**SET PROBLEM A**. Reproduce the part of the carbonate deacidification passage that begins at the words "Calcium carbonate, potassium" and ends after "address high acidity.".
**SET PROBLEM B**.
Answer from the carbonate deacidification passage:
(i) Which three compounds does the passage name as able to de-acidify grape must?
(ii) According to the passage, when is it best to deacidify?
(iii) Which university published the linked article on managing high acidity?
======== SOURCE PASSAGE
Carbonate deacidification

Calcium carbonate, potassium carbonate, and potassium bicarbonate are a few compounds that can de-acidify grape must by neutralizing and precipitating tartaric acid. 

Article 

The link below leads to an informative article from Washington State University on the science and methods behind these techniques:

Link for WSU article on managing high acidity

A few things should be considered when using carbonate deacidification. The timing of these additions is important. It is best to deacidify prior to the start of yeast fermentation. Another important consideration is that—depending on the dosage rate—the use of these compounds can negatively impact wines by muting and/or altering the aroma, flavor, and mouthfeel. Thus, most winemakers prefer alternative methods to address high acidity.
================
======== SUPPLIED DATA
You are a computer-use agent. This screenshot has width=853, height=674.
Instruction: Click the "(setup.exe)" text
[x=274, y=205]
================
**EXPECTED OUTPUT A**.
Calcium carbonate, potassium carbonate, and potassium bicarbonate are a few compounds that can de-acidify grape must by neutralizing and precipitating tartaric acid. 

Article 

The link below leads to an informative article from Washington State University on the science and methods behind these techniques:

Link for WSU article on managing high acidity

A few things should be considered when using carbonate deacidification. The timing of these additions is important. It is best to deacidify prior to the start of yeast fermentation. Another important consideration is that—depending on the dosage rate—the use of these compounds can negatively impact wines by muting and/or altering the aroma, flavor, and mouthfeel. Thus, most winemakers prefer alternative methods to address high acidity.

**EXPECTED OUTPUT B**.
(i) Calcium carbonate, potassium carbonate, and potassium bicarbonate.
(ii) Before the start of yeast fermentation.
(iii) Washington State University.